Entries on where items appear:

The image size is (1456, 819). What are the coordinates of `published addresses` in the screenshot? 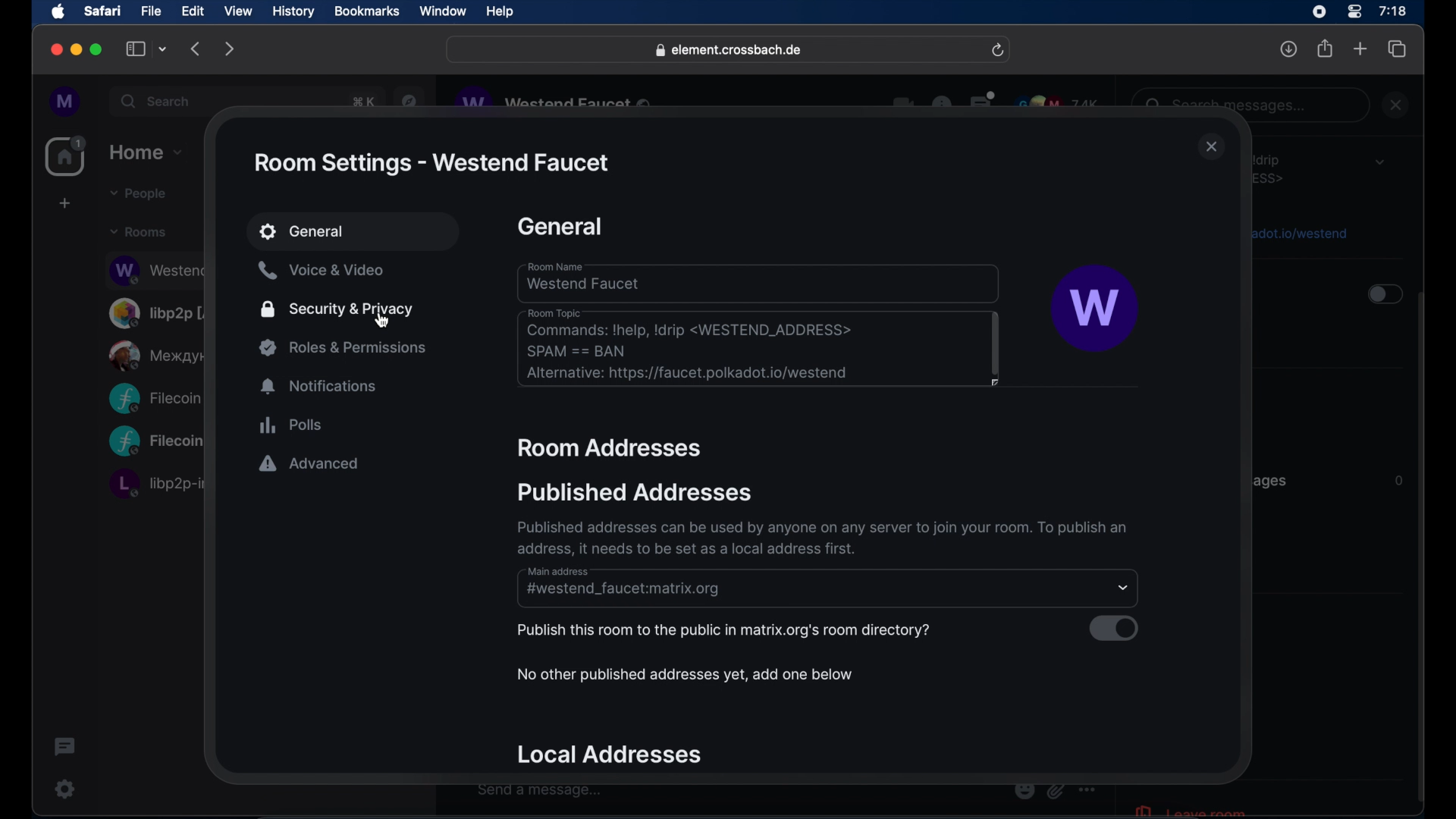 It's located at (634, 492).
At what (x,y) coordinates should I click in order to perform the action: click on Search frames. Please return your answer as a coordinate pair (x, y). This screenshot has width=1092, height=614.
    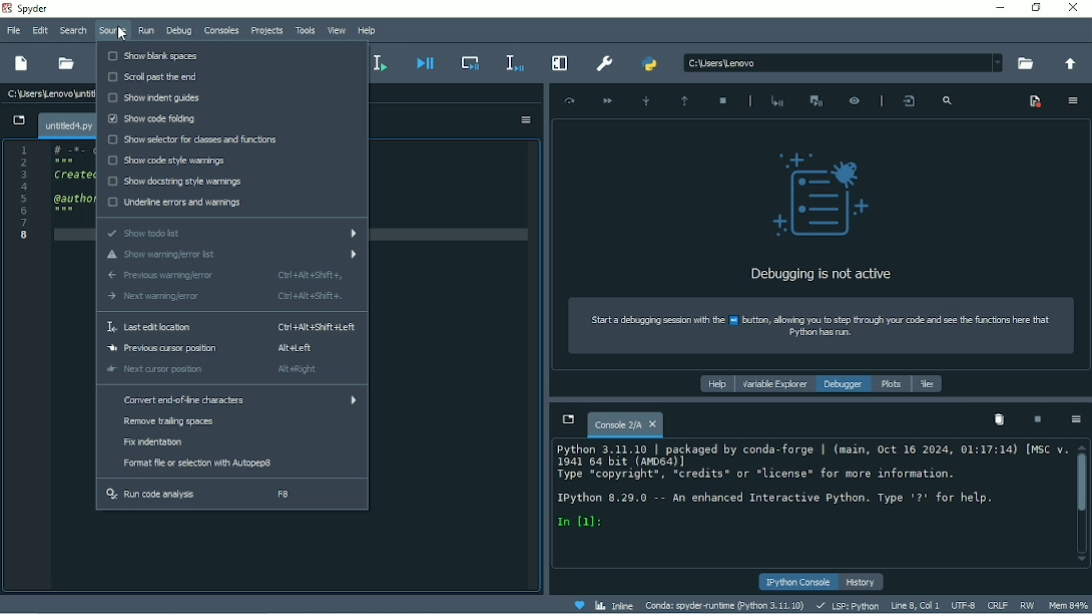
    Looking at the image, I should click on (949, 100).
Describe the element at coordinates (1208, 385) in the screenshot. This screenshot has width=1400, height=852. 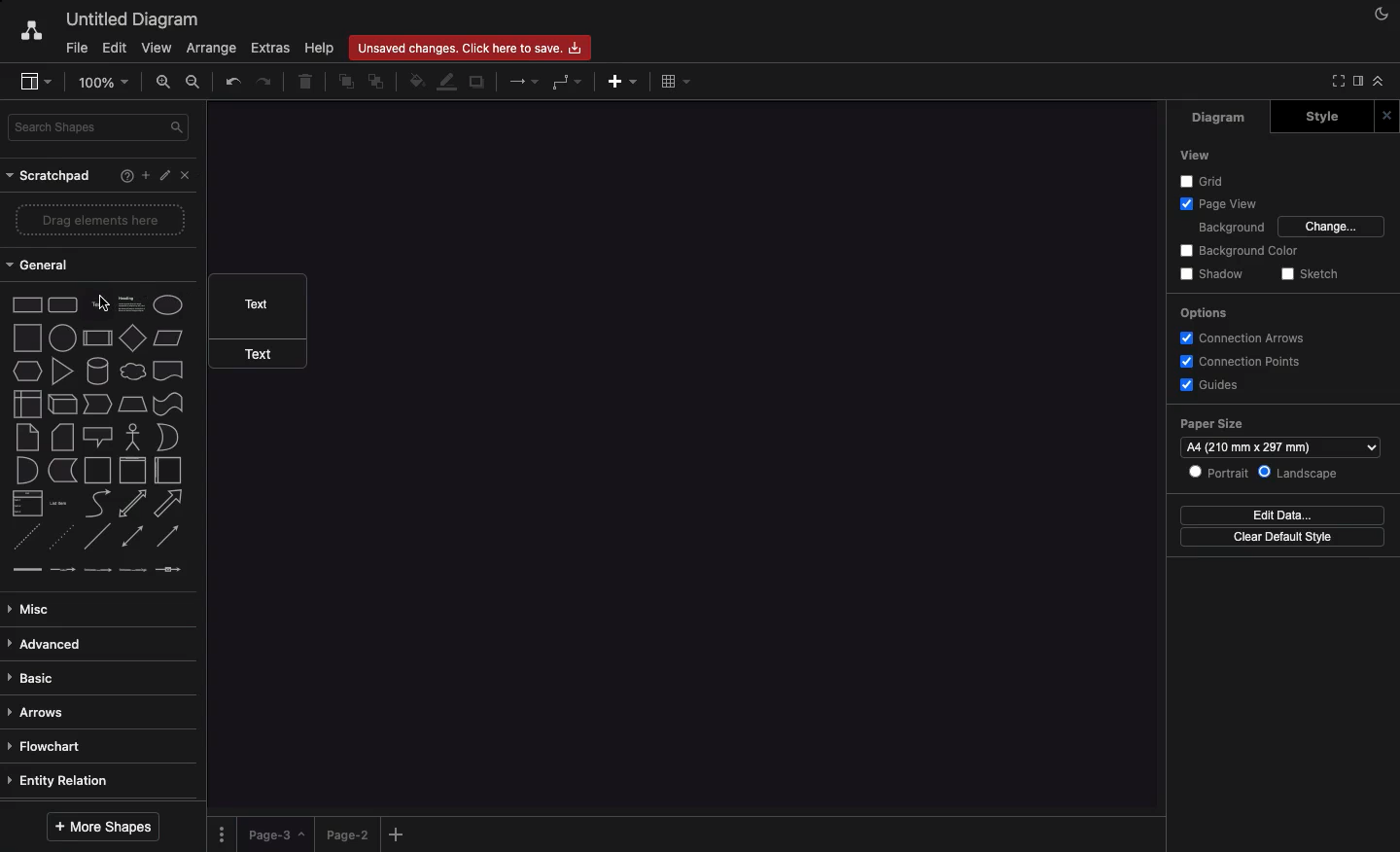
I see `Guides` at that location.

TO BE DONE
Reproduce the stretch of the data from the line containing "Describe the element" through the end of the data, word for word, leaving out the pictures.

SOLUTION TO THE EXERCISE
Describe the element at coordinates (1208, 385) in the screenshot. This screenshot has width=1400, height=852. 
I see `Guides` at that location.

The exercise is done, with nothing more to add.